Given passage:
The UK and the EU have agreed to hit Russia with a raft of new economic sanctions[1] after hopes of a ceasefire with Ukraine came to nothing. One French minister commented that it is time to “suffocate” the Russian economy[2].

Since the country’s fullscale invasion of Ukraine in 2022, that economy has certainly suffered[3]. Sanctions on Russia have already led to a depreciation of the rouble, high inflation, very high interest rates and a stagnating economy[4].

But it remains unclear what effect any new measures will have. And Vladimir Putin has a history of riding out economic hardship.

When he became president of Russia just over 25 years ago[5], the country’s economy was in dire straits. Attempts by his predecessors Mikhail Gorbachev and Boris Yeltsin to build a more open and capitalist system had not worked well[6] for most Russian citizens.

Ukrainian president, Volodymyr Zelensky, meeting with US president Donald Trump, and vice-president, J.D. Vance, in the Oval offices. Trump and Vance are gesturaing at Zelensky.
Confrontation: Ukraine’s president, Volodymyr Zelensky, meets the US president, Donald Trump, and vice-president, J.D. Vance, in February 2025. EPA-EFE/Jim lo Scalzo/pool

Instead, a rapid wave of privatisations[7], which reformers hoped[8] would build strong institutions, had mostly benefited a small group of oligarchs who exploited a weak and corrupt state to seize key oil, gas and mineral assets.

Those oligarchs resisted[9] legal reform, moved wealth abroad, failed to invest in the domestic economy, and gradually gained control of major corporations and media, expanding their political influence. By 1995, nearly half of Russians were living in poverty[10].

The 1998 crisis[11] worsened the situation, as a global recession and falling commodity prices led to fiscal imbalances and doubts about Russia’s ability to service its debt and uphold the fixed exchange rate[12]. The central bank raised interest rates to 150% to try and stabilise the rouble, but this failed[13].

It eventually allowed the rouble to float, and the currency lost about two-thirds of its value. When he came to power in 2000, Putin was then confronted with the challenge of rebuilding the Russian economy.

Luckily for him, between 2000 and 2008, an oil and gas boom drove GDP growth, increasing incomes, and allowing for early repayment[14] of national debts. Putin – and national pride – received a boost.

Rising energy revenues helped stabilise the economy and enabled the state to tighten its grip on the energy sector. By 2006, Gazprom accounted for 20% of government tax revenue[15].

Information supplied:
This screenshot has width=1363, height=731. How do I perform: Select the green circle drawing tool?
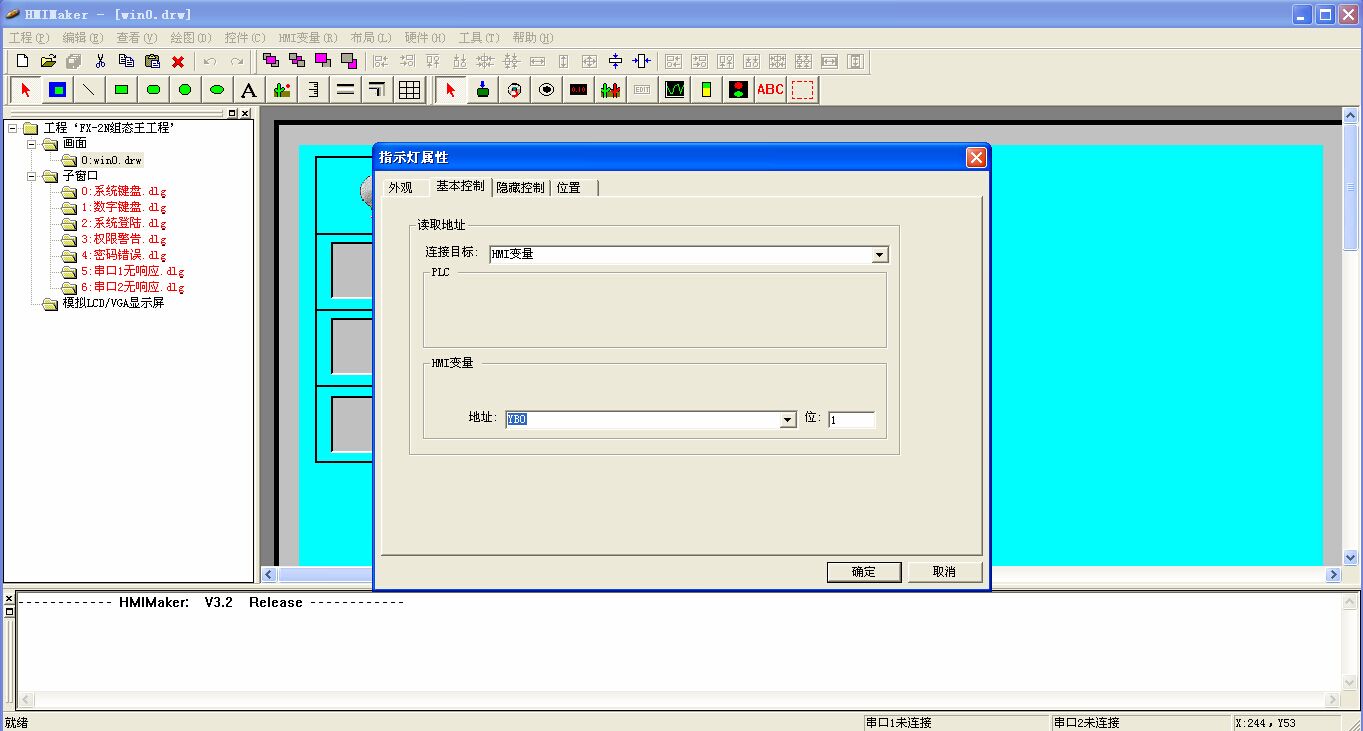tap(185, 90)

Short problem: Retype the passage on Russia's economy above, from "The UK and the" up to and including "a stagnating economy[4].".

Task solution:
The UK and the EU have agreed to hit Russia with a raft of new economic sanctions[1] after hopes of a ceasefire with Ukraine came to nothing. One French minister commented that it is time to “suffocate” the Russian economy[2].

Since the country’s fullscale invasion of Ukraine in 2022, that economy has certainly suffered[3]. Sanctions on Russia have already led to a depreciation of the rouble, high inflation, very high interest rates and a stagnating economy[4].